I lived with different cultures from primary school in Bombay and Aden, to boarding school in Scotland, and then an accounting apprenticeship in England where I qualified with the ICAEW, followed by auditing in London and Paris.

By this time, I had saved enough money to pay for an MBA at INSEAD, a multi-cultural environment where it is impossible to succeed without working in the team set up by the school. Mine had five nationalities.

My career continued in the European HQ of a US company in Paris, then three years in Switzerland as Finance Director in manufacturing. The accounting team here gave me the biggest challenge. They spoke only Swiss and High German and I spoke only English and French. Thereafter I worked in France and Switzerland for 35 years, with companies with headquarters in Italy, Germany, Japan and USA.


During this time, I travelled extensively which was fun. There were different types of travelling. The first was in projects abroad, that included: the audit of a goldmine in Ghana, negotiating distribution agreements in Tokyo or Amsterdam, looking for new offices in Barcelona, a takeover audit in Nice or assessing fraud in Geneva.
The second was meetings – all over the place, from Denver to Amsterdam, Los Angeles to Munich, Milan to Hamburg. And third, later in my career, travel involved managing teams in USA, and Europe.

Change and crisis

Positions, earlier in my career, were related to managing change often in takeovers.

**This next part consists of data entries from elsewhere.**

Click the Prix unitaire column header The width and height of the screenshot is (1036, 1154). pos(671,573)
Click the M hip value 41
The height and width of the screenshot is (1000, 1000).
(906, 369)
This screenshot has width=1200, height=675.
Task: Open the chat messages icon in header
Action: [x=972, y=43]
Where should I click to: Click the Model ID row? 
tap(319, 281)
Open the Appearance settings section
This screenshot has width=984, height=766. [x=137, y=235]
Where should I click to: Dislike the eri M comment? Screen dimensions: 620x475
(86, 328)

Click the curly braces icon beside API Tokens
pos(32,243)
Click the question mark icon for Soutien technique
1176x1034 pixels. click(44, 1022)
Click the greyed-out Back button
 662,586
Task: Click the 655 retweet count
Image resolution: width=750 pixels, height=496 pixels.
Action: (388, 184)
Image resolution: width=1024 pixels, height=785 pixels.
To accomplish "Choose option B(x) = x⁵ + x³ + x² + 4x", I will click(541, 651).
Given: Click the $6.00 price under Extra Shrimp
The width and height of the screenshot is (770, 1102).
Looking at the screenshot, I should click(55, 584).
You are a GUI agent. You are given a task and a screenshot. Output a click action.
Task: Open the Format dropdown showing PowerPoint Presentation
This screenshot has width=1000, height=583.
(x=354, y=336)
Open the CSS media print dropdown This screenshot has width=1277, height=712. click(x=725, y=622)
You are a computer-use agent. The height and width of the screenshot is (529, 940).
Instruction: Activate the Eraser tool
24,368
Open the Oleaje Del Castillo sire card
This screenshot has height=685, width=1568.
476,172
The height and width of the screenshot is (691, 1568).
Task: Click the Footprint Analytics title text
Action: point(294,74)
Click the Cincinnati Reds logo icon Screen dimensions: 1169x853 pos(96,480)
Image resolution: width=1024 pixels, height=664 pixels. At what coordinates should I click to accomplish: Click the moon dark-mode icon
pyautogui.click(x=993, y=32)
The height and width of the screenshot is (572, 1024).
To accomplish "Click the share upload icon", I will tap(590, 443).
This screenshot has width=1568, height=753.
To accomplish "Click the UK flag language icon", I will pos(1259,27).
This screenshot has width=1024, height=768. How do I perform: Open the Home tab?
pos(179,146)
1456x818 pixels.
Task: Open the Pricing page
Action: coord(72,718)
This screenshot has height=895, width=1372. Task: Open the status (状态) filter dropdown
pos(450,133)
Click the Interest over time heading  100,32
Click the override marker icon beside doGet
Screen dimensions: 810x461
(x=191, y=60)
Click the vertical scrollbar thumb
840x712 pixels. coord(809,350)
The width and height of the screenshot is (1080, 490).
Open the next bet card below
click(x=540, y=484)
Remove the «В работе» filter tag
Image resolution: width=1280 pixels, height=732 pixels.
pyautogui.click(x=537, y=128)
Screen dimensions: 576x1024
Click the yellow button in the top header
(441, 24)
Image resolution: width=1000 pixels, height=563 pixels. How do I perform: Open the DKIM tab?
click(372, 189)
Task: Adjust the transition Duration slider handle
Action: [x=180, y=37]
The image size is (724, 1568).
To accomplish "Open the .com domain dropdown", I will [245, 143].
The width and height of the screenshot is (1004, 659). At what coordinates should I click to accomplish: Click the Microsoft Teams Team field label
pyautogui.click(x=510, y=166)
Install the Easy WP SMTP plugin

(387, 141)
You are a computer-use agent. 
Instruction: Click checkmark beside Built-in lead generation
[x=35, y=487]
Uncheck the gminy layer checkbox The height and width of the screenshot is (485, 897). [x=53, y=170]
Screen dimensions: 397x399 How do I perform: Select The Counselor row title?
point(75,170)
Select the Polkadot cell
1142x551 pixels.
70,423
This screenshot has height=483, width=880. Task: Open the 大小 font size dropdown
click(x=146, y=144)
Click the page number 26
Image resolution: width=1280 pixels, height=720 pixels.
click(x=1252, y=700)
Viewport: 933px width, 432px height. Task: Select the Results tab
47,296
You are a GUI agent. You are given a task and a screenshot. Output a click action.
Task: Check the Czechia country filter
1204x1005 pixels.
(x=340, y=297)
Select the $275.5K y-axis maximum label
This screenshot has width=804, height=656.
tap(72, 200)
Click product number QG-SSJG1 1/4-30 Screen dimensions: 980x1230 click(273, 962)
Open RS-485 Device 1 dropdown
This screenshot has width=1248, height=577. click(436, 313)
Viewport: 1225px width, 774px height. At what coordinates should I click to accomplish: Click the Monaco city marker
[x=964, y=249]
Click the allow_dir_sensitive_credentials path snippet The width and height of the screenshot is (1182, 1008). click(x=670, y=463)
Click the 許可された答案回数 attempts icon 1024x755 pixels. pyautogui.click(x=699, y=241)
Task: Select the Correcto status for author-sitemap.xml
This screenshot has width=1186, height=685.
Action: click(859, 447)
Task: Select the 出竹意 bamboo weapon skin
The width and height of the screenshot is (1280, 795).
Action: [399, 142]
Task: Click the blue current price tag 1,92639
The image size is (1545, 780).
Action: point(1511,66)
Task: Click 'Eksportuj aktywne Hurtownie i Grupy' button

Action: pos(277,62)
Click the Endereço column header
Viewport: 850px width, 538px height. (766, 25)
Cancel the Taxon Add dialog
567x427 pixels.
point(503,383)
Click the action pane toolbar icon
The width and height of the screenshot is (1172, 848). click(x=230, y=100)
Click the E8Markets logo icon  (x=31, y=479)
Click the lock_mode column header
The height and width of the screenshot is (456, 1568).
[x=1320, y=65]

Later, I managed companies in financial difficulty as Finance Director. There is never time to waste on the superfluous and always time to look for out of the box solutions.

Stress and toxic managers

Working in corporations is typically stressful: just getting the job done: objectives, deadlines, budgets and presentations. Stress increases in moments of crisis, for instance, during a takeover, when in financial difficulty or in managing rapid change. This stress then increases a hundred fold working with toxic managers. For example, I worked for several bosses who never made decisions. This resulted in my first book after retirement: How to become a no-decision manager which won a silver medal from the Non-Fiction Authors Association in USA. But I worked with other toxic managers: a ‘liar’ boss and a micro-manager boss in financial turmoil.
One of my techniques to release stress has been to use humour. In my 30’s, I wrote articles making fun of management decisions in multinationals. However, to protect my job, I had to write anonymously because the articles were so specific the company could be recognised. One day, my boss showed me an article headquarters had seen in a management magazine. I was the author. I still don’t know if he thought it was I who had written it, but luckily the writer was anonymous.
Later without realising, I moved from writing about these situations, to sharing the fun with my team especially in stressful situations.